╭──

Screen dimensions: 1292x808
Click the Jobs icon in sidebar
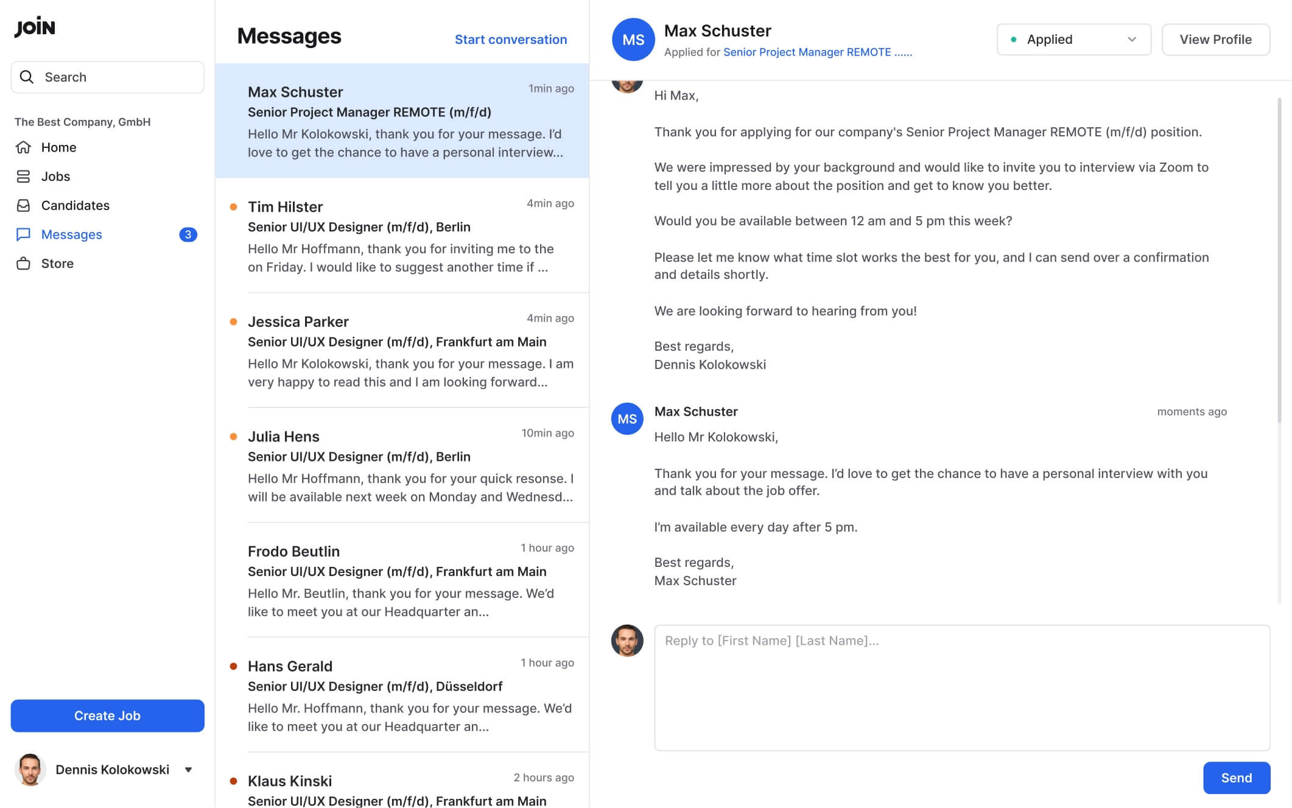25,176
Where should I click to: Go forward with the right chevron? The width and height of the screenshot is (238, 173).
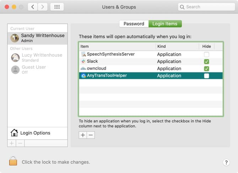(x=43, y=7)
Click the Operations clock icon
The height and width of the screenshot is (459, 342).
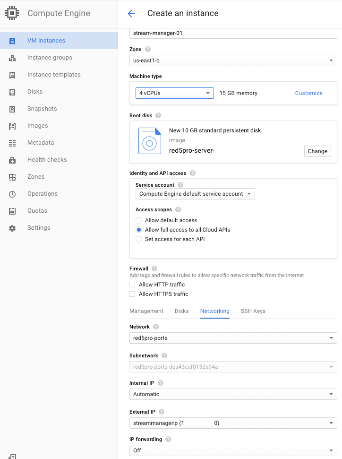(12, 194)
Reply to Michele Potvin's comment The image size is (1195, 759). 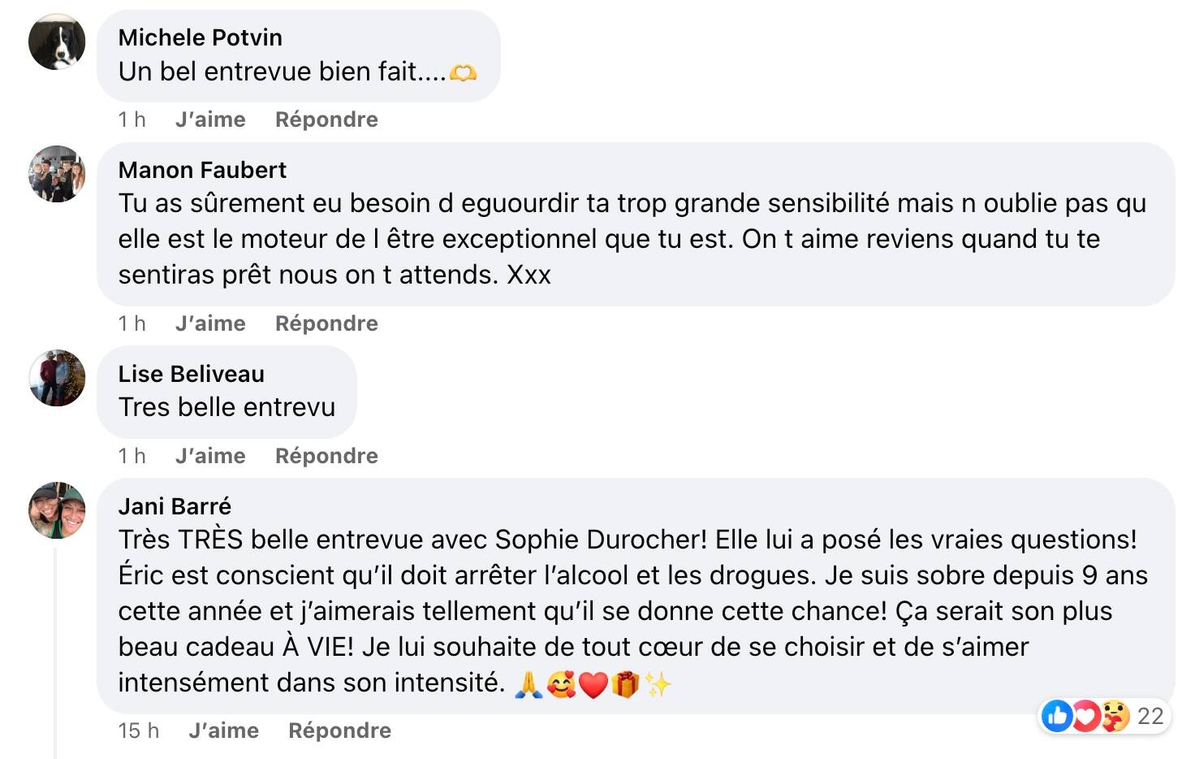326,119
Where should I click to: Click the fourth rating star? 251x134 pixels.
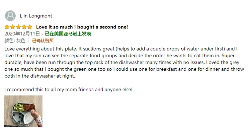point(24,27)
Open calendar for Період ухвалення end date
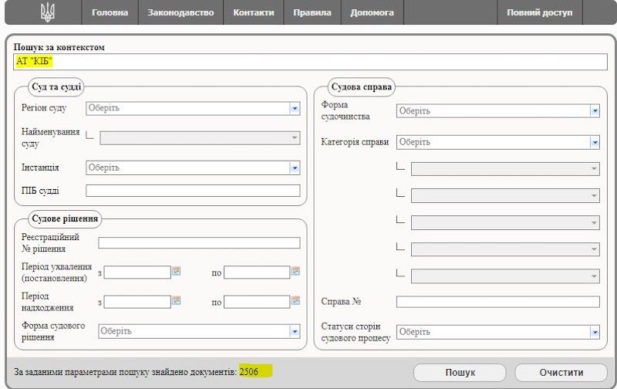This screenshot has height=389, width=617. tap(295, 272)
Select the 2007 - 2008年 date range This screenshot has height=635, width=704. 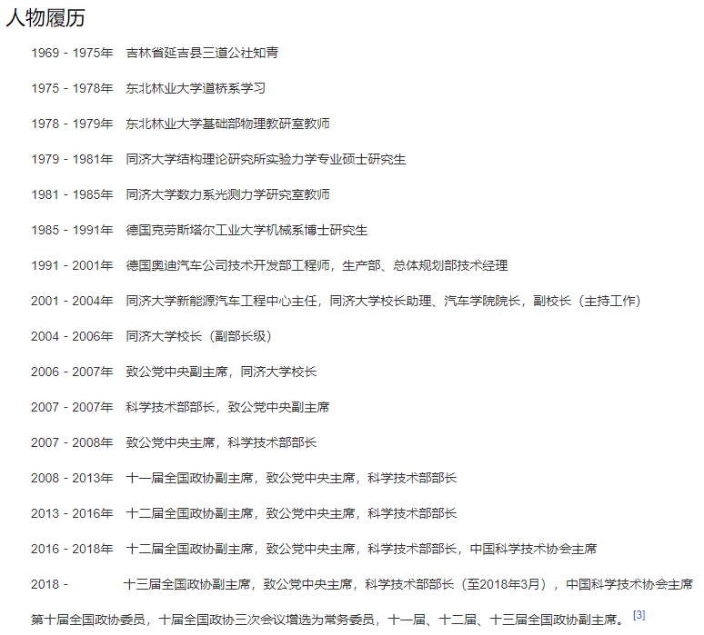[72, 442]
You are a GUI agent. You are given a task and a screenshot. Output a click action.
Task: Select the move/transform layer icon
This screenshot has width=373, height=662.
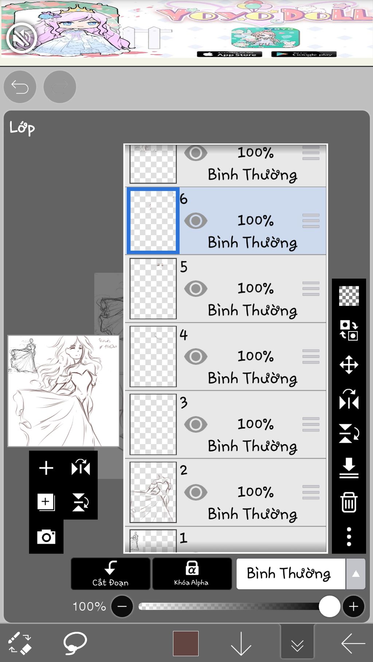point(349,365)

╰──
╭──

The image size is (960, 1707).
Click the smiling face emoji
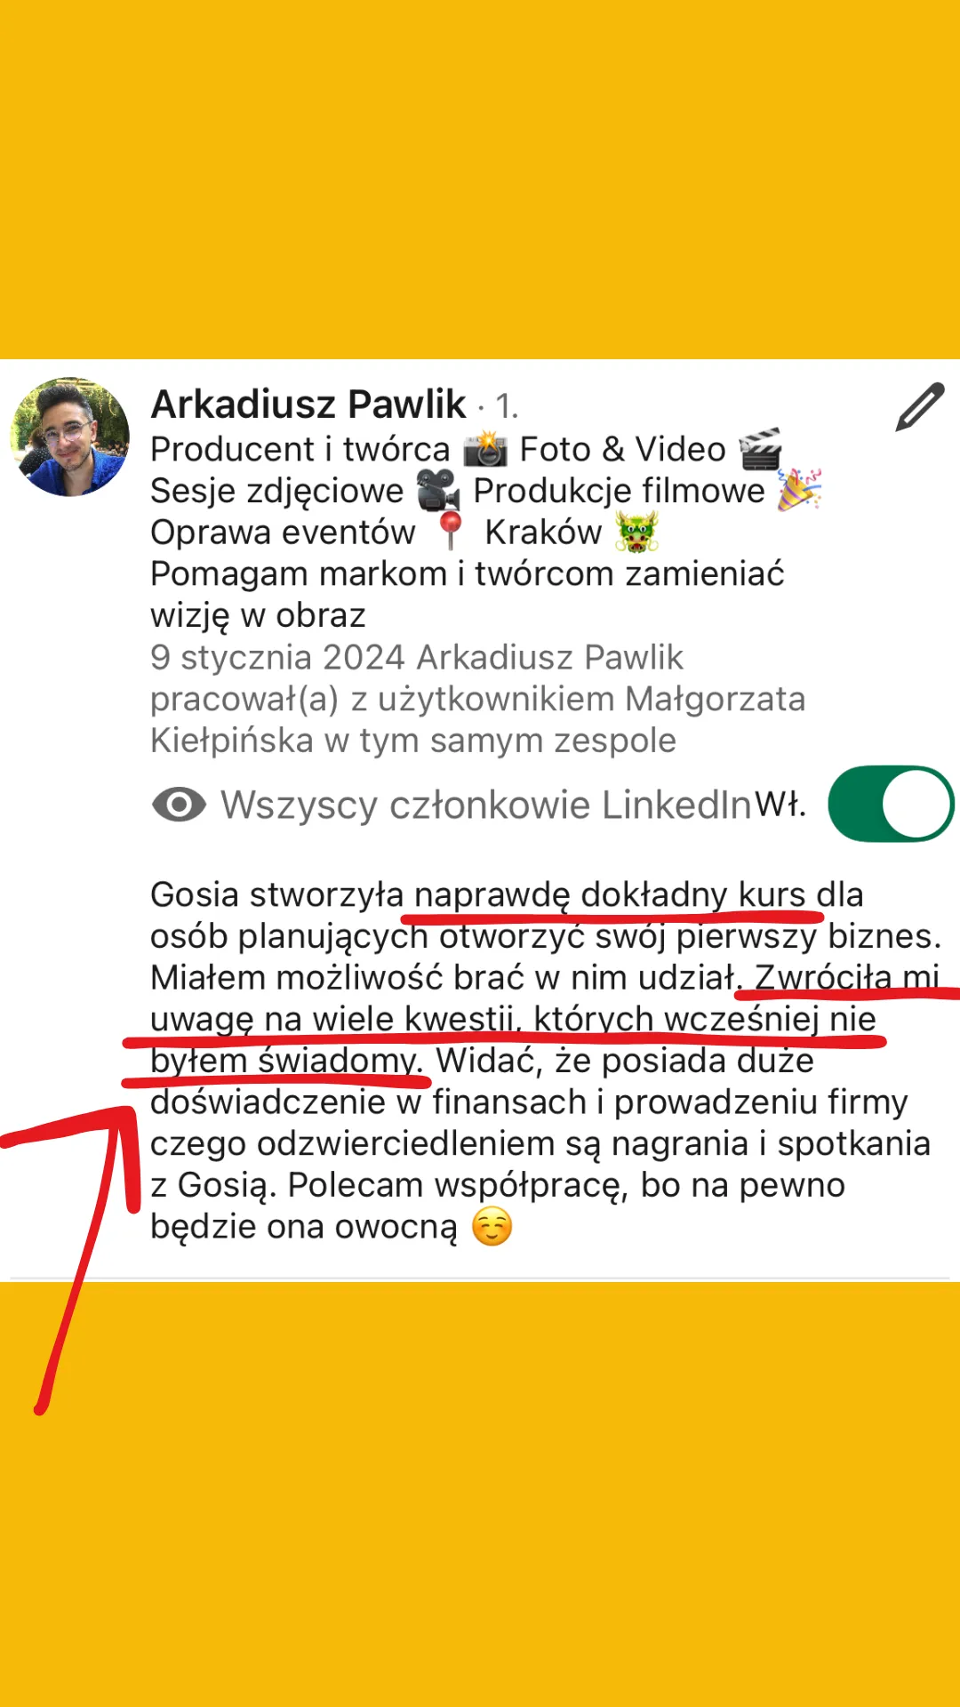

╰──
╭──

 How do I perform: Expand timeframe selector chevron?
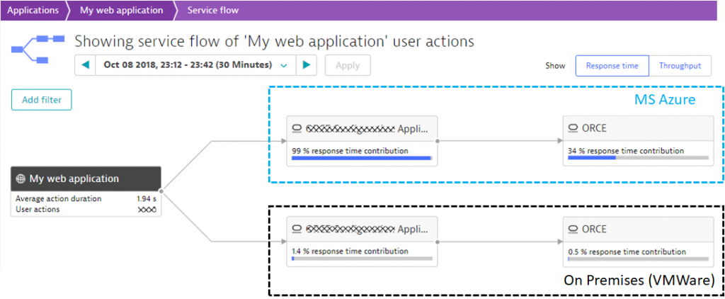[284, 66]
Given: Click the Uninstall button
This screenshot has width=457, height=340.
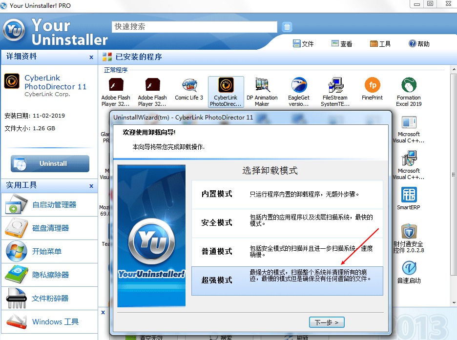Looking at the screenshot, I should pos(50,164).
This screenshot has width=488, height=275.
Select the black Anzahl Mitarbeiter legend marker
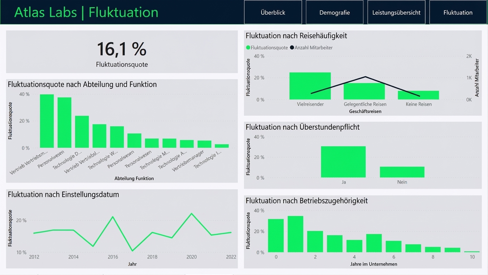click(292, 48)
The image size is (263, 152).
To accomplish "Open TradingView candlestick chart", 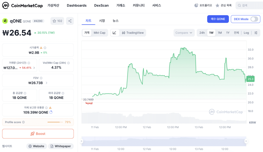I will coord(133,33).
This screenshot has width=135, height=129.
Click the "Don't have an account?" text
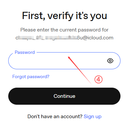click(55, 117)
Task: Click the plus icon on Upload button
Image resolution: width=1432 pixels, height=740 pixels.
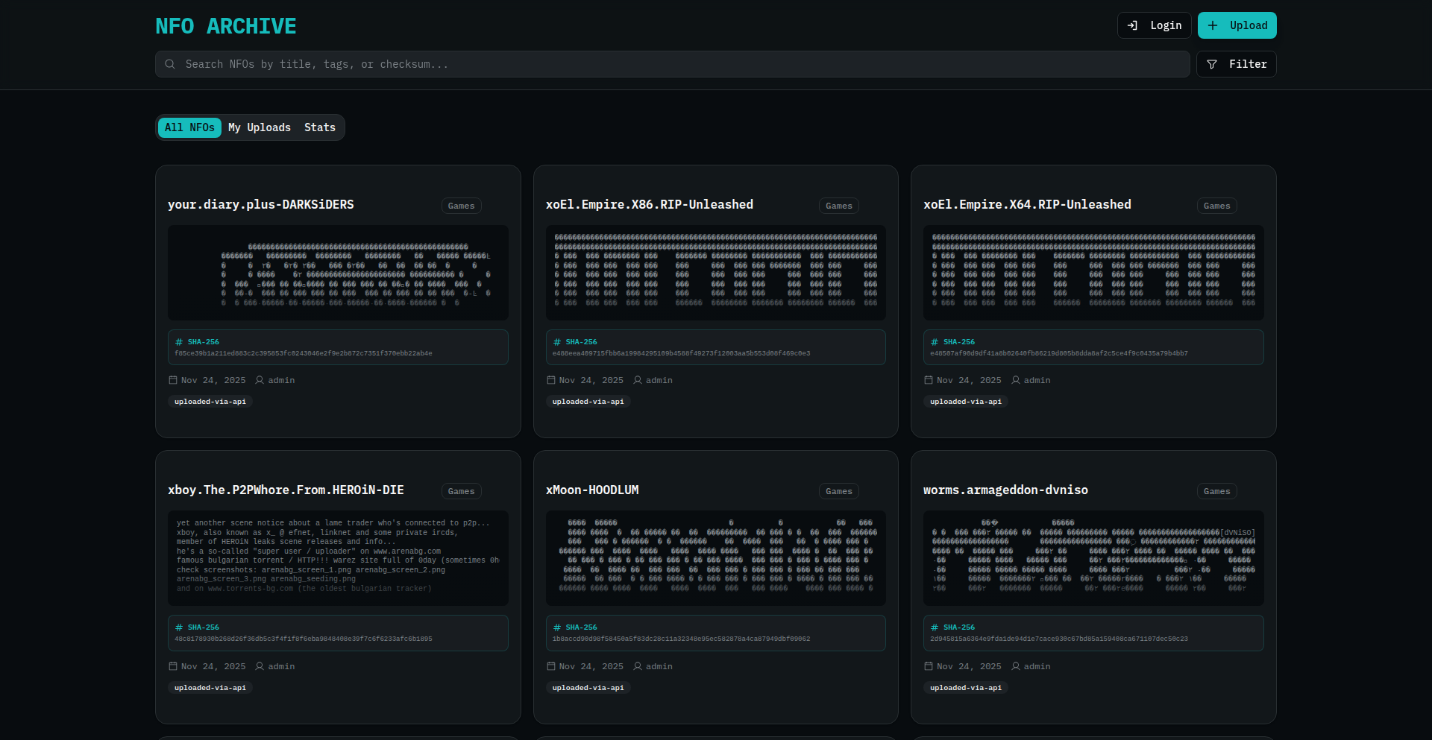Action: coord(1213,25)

╰──

→ Aim of the exercise: Whenever a line includes the word "button", pull it out of the entries.

→ Output of the task:
Given: Click the Uninstall button
Task: Click the plus icon on Upload button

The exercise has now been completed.